• _Given text_:
★ ★ ★

10

I have a string that may look something like this:

$r = 'Filed under: <a>Group1</a>, <a>Group2</a>';

Here is the regular expression I am using so far:

preg_match_all("/Filed under: (?:<a.*?>([\w|\d|\s]+?)<\/a>)+?/", $r, $matches);

I want the regular expression to inside the () to continue to make matches as designated with the +? at the end. But it just won't do it. ::sigh::

Any ideas. I know there has to be a way to do this in one regular expression instead of breaking it up.

Alan Moore
  • 73,866
  • 12
  • 100
  • 156
Senica Gonzalez
  • 7,996
  • 16
  • 66
  • 108

4 Answers4

12

Just for fun here's a regex that will work with a single preg_match_all:

'%(?:Filed under:\s*+|\G</a>)[^<>]*+<a[^<>]*+>\K[^<>]*%`

Or, in a more readable format:

'%(?:
      Filed under:   # your sentinel string
    |                
      \G             # NEXT MATCH POSITION
      </a>           # an end tag
  )
  [^<>]*+          # some non-tag stuff     
  <a[^<>]*+>       # an opening tag
  \K               # RESET MATCH START
  [^<>]+           # the tag's contents
%x'

\G matches the position where the next match attempt would start, which is usually the spot where the previous successful match ended (but if the previous match was zero-length, it bumps ahead one more). That means the regex won't match a substring starting with </a> until after it's matched one starting with Filed under: at at least once.

★ ★ ★

• _Data shown_:
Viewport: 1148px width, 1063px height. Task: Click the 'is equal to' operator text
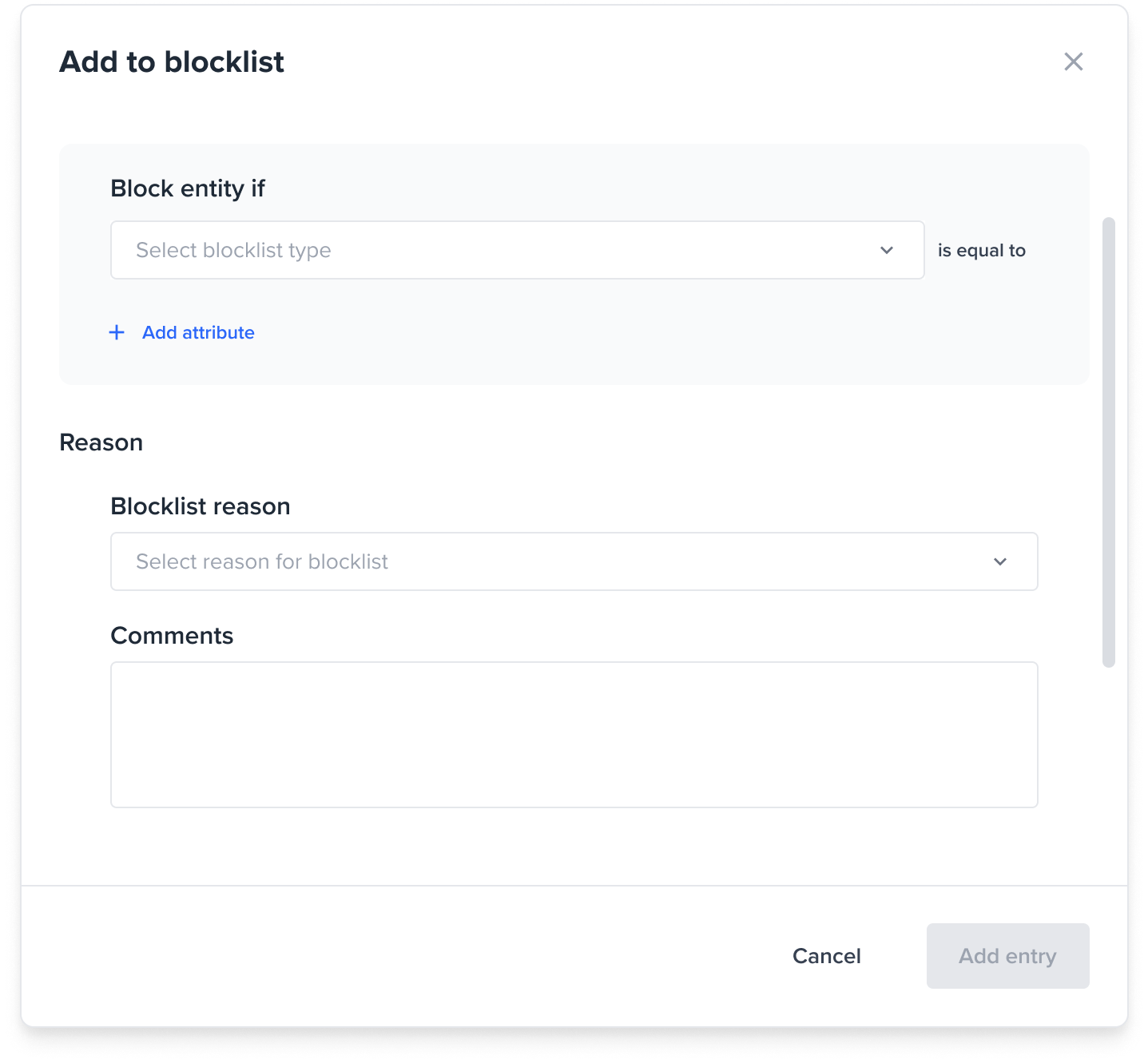[x=981, y=250]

★ ★ ★

• _Tasks and exercises_:
(1) Repeat the portion of the PHP regex thread between "Here is the" and "breaking it up.", inclusive.
(2) In the PHP regex thread, what position does \G match?
The data has no connection to the PHP regex thread.

• _Responses by task_:
(1)
Here is the regular expression I am using so far:

preg_match_all("/Filed under: (?:<a.*?>([\w|\d|\s]+?)<\/a>)+?/", $r, $matches);

I want the regular expression to inside the () to continue to make matches as designated with the +? at the end. But it just won't do it. ::sigh::

Any ideas. I know there has to be a way to do this in one regular expression instead of breaking it up.

(2) It matches the position where the next match attempt would start, which is usually where the previous successful match ended.